Identidade de género
Estou particularmente à vontade para escrever sobre identidade de género, homossexualidade e outros temas mais ou menos fraturantes. Fui criado por um casal de mulheres homossexuais e o meu pai foi, porventura, o primeiro comunista a assumir-se publicamente como gay. Nunca tive qualquer tipo de complexo ou problema com isso, para mim um homem gostar de homens ou uma mulher de mulheres é tão natural como o amor heterossexual.
Da mesma maneira, e por uma razão ou por outra, conheci alguns miúdos incapazes de compreender o que lhes estava a acontecer. Miúdos que se sentiam (e eram) miúdas. E miúdas que se sentiam (e eram) rapazes. Gente que sofreu muito, gente que pagou um preço elevado, que se suicidou e levou as famílias a um profundo desespero.
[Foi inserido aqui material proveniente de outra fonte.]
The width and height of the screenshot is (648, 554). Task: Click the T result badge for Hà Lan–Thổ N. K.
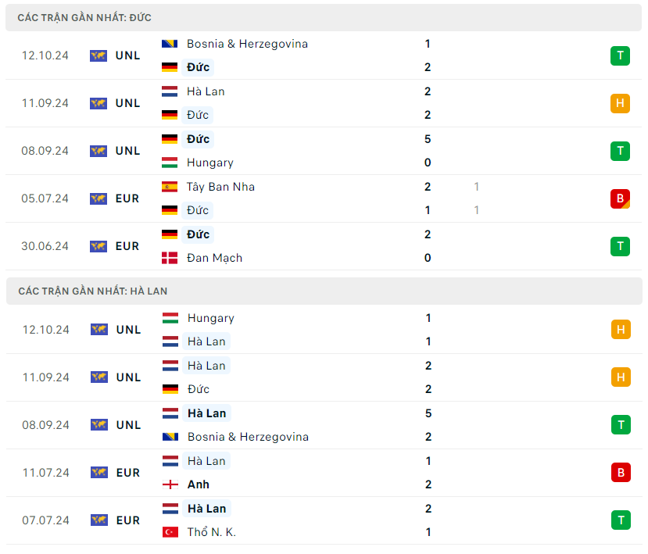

As famílias que viveram uma situação destas, os pais que viram crescer filhos num profundo desespero, sabem bem o que tiveram de ouvir e o que tiveram de amparar os seus filhos. E muitos filhos, ao invés, também sabem o que sofreram com as suas famílias, as que nunca os aceitaram, as que os obrigaram ao deserto. Conseguem imaginar a vida desses miúdos nas escolas? O que ouviam dos colegas? As humilhações?
O novo diploma sobre identidade do género foi apresentado pelo governo de uma maneira muito pouco profissional ou então, o que me recuso a aceitar, apresentado discreta e envergonhadamente, a medo diria. Deveria ter sido gerada uma discussão pública e o assunto ganharia em não ter sido apresentado em agosto.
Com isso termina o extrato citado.